Segment Open

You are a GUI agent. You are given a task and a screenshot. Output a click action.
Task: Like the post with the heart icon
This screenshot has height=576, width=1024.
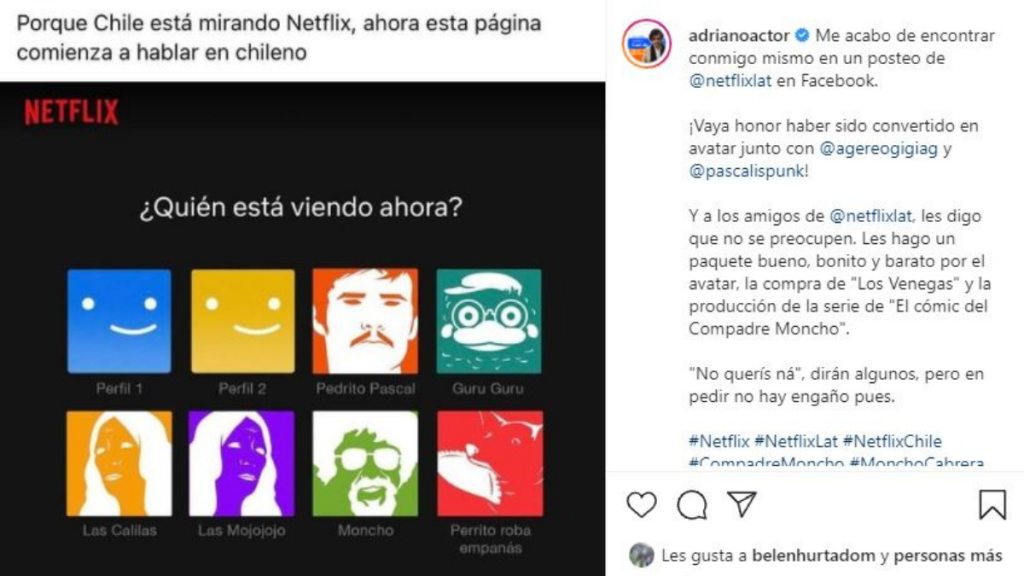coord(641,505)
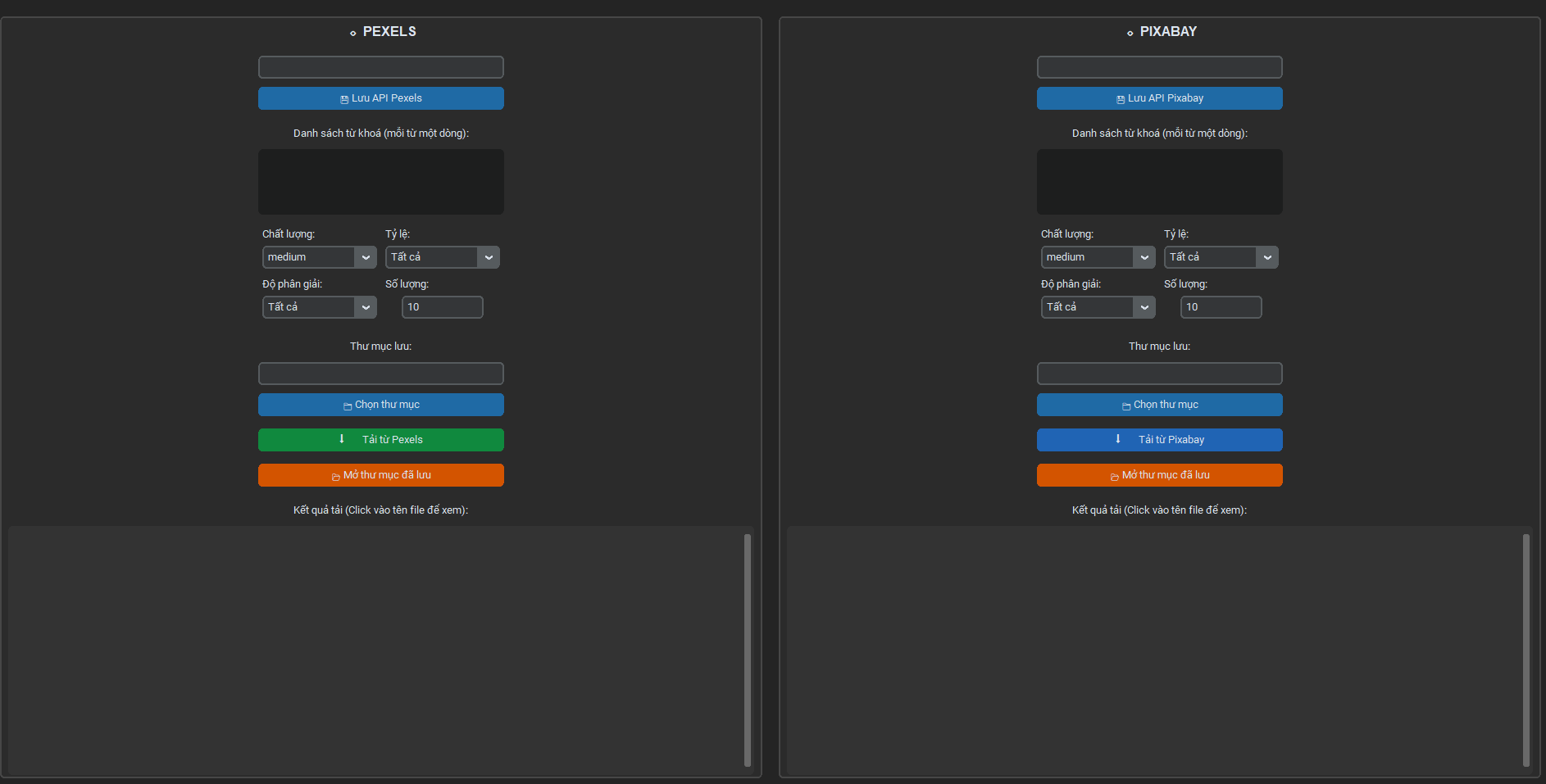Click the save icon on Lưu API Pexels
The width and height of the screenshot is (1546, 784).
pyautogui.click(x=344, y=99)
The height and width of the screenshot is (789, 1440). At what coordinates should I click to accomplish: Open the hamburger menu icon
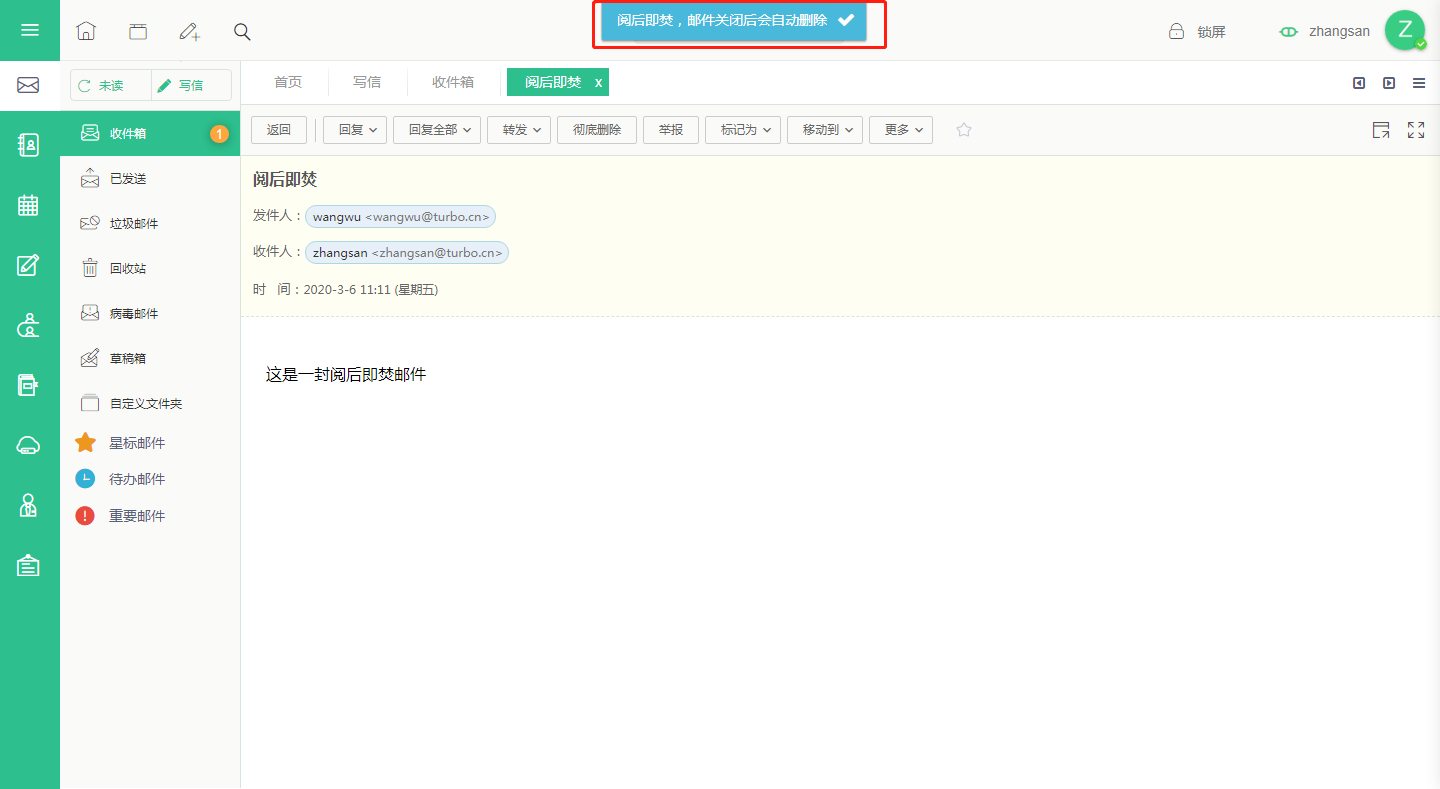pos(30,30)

Segment Closed

Required action:
Without changing a word, retype every entry above, but drop its pictures.

Output below:
You are a GUI agent. You are given a task and a screenshot. Output a click action.
Task: Like the post with the heart icon
This screenshot has height=576, width=1024.
coord(641,505)
Click the save icon on Lưu API Pexels
The width and height of the screenshot is (1546, 784).
pyautogui.click(x=344, y=99)
The height and width of the screenshot is (789, 1440). At what coordinates should I click to accomplish: Open the hamburger menu icon
pos(30,30)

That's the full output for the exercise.